Angela DeMontigny, whose designs have pushed the boundaries of Aboriginal fashion since 1995, doesn’t simply enter the Gladstone Hotel–she arrives. It’s an event. Having driven in from out of town, she lugs in a wheeled clothing rack and along with bag after bag of her hefty designs. I offer to help. They are not light.

“I’m a leather chick so everything’s heavy,” she says. “When I travel, people are like, ‘Oh my God! Do you have bodies in there?’” 

Early in her career DeMontigny modeled, easy to believe given her height and confident composure. She speaks quietly, but when she laughs her head snaps back as she lets out a loud cascade of musical notes. 

DeMontigny, who hails from British Columbia, initially thought she wanted to be an interior designer. However, when she interviewed for a college program the admissions officials told her it was all about knocking down walls.

“And I was like, ‘That’s not what I want to do!’”

So modeled and produced fashion shows, including a roadshow for hairstylists. When it occurred to her to try designing she enrolled in a community college program for fashion design, although she learned more by just throwing herself into the business.

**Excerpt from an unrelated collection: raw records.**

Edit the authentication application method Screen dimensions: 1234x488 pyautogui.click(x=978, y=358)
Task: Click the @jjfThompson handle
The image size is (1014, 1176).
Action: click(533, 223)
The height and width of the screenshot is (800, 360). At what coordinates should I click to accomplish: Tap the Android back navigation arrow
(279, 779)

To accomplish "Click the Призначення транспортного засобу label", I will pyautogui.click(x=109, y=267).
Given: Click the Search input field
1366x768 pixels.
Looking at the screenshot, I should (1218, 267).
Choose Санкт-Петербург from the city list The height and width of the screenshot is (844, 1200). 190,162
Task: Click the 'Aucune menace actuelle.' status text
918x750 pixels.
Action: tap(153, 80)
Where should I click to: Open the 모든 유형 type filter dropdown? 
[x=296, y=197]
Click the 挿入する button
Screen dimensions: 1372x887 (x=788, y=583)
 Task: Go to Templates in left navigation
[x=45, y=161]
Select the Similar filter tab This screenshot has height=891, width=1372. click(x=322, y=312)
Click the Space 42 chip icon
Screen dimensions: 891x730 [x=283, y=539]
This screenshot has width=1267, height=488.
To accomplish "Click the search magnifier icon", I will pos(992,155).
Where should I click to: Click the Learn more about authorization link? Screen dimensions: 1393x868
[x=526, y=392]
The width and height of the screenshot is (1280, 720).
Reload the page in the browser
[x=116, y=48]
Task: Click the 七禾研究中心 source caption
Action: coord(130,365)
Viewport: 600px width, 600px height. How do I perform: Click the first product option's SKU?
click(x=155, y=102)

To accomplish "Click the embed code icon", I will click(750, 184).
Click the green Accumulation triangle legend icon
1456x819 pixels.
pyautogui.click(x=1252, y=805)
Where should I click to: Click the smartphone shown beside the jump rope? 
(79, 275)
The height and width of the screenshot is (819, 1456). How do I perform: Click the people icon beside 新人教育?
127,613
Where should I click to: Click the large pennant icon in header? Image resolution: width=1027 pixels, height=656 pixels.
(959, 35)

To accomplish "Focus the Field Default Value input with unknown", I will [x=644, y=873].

“They don’t show you how the industry works,” she explains. “You know, all the short cuts you have to take. All the insane amount of things you have to do if you have your own line. They don’t prepare kids for that.” DeMontigny started her company at age 24 selling hand-painted clothes. “That was all the rage back then in Vancouver.”

She also worked as an assistant manager at a high-end designer clothing shop.

“It actually was the best training ground I ever had.” In the trenches of working on commission she learned how to style disparate customers, build long term trust, and keep them coming back, skills that carried over into her own line. Her business relied more and more on custom orders, either for longtime clients who buys things from her every year or musicians and actors who like her Aboriginal culture meets rock star aesthetic.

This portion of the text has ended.